Ornate sleeper-ray
- Conservation status: Least Concern (IUCN 3.1)

Scientific classification
- Kingdom: Animalia
- Phylum: Chordata
- Class: Chondrichthyes
- Subclass: Elasmobranchii
- Order: Torpediniformes
- Family: Narkidae
- Genus: Electrolux Compagno & Heemstra, 2007
- Species: E. addisoni
- Binomial name: Electrolux addisoni Compagno & Heemstra, 2007

= Ornate sleeper-ray =

- Authority: Compagno & Heemstra, 2007
- Conservation status: LC
- Parent authority: Compagno & Heemstra, 2007

Species of cartilaginous fish

The ornate sleeper-ray (Electrolux addisoni) is a species of electric ray in the family Narkidae, and the only member of the genus Electrolux. It lives on reefs feeding on polychaete worms and small crustaceans, it has only been seen by divers to feed during the daytime. It is endemic to the coast of South Africa. It was first recorded in 1984 but was not described until 2007. It was ranked as the number one newly described species of 2007 by the International Institute for Species Exploration.

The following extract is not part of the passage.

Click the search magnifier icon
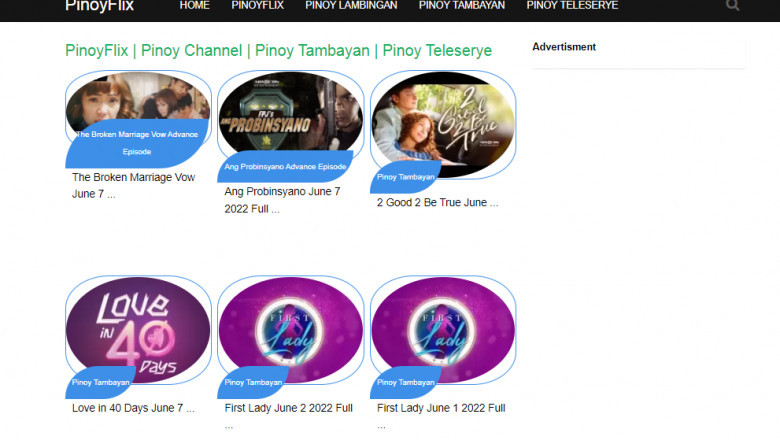Screen dimensions: 780x440 tap(733, 6)
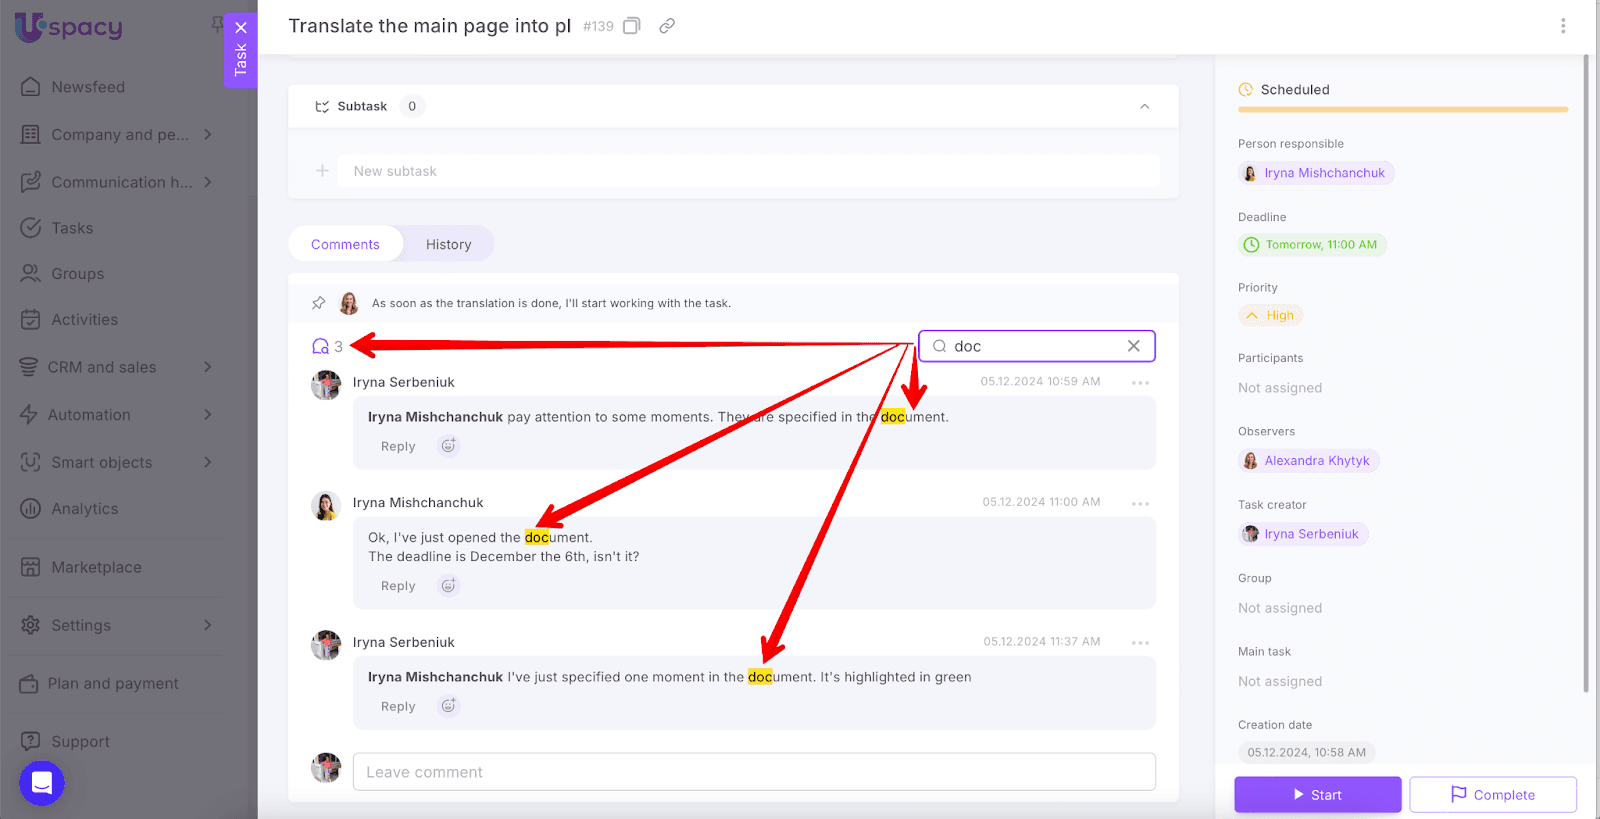Open the support chat bubble widget
Screen dimensions: 1600x819
[42, 783]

In an episode of Extinct or Alive, an ornate-sleeper ray was caught on footage feeding.

==Description==

Electrolux addisoni is easily distinguished from other narkids by its striking colour pattern consisting of a dark brown dorsal surface of the disc with numerous small pale yellow spots and a series of concentric stripes. It can also be distinguished by its large spiracular papillae. It and Heteronarce are the only genera in the family Narkidae that have two dorsal fins. The conspicuous colour pattern of the species may act as a warning signal to other animals, when closely approached the ray has been seen to make a possible threat display. The holotype pictured weighed 1.8 kg and had a total length of 515 mm. This makes it one of the largest species of Narkidae recorded, although no female specimens have been collected and measured.

==Distribution==
Electrolux addisoni has been recorded in four locations along a 300 km strip of coastline from Coffee Bay, Eastern Cape Province, to just north of Durban, KwaZulu-Natal in water less than 50 m deep.

==Discovery==
Despite being first photographed in 1984 by Peter Chrystal on Aliwal Shoal, KwaZulu-Natal the species evaded capture (and therefore classification) until 2007. Experts immediately realised that this was a new species but were unsure to which order it belonged. It was filmed by nature film producers Stephania and Peter Lamberti off Shelly Beach, KwaZulu-Natal in 1997 and they sent this clip to Phil Heemstra. Heemstra sighted a live specimen in 2001 but unfortunately could not capture it. Mark Addison finally managed to capture a live specimen in September 2003 and he donated this to the South African Institute of Aquatic Biodiversity. Another specimen was collected by Mark's father, Brent Addison, and this specimen is held in the fish collection of the South African Museum. Examination of the specimens confirmed that it was a new species and that it was also of a new genus.

==Conservation==
Its habitat is intensively used for recreational diving, commercial fishing and there is increasing development along the coastline which means that it may be at risk from pollution, habitat degradation and from being disturbed by divers. The describing authors tentatively suggest that it may possibly be critically endangered but conclude that more observations need to be made before its conservation status can be properly assessed.

==Etymology==
The species was named after the Electrolux vacuum cleaner company. The name alludes to the well-developed electrogenic properties of this ray and to the "vigorous sucking action displayed on the videotape of the feeding ray that...may rival a well-known electrical device used to suck the detritus from carpets, furniture, and other dust-gathering surfaces in modern home." The species is named after Mark Addison, who collected the holotype.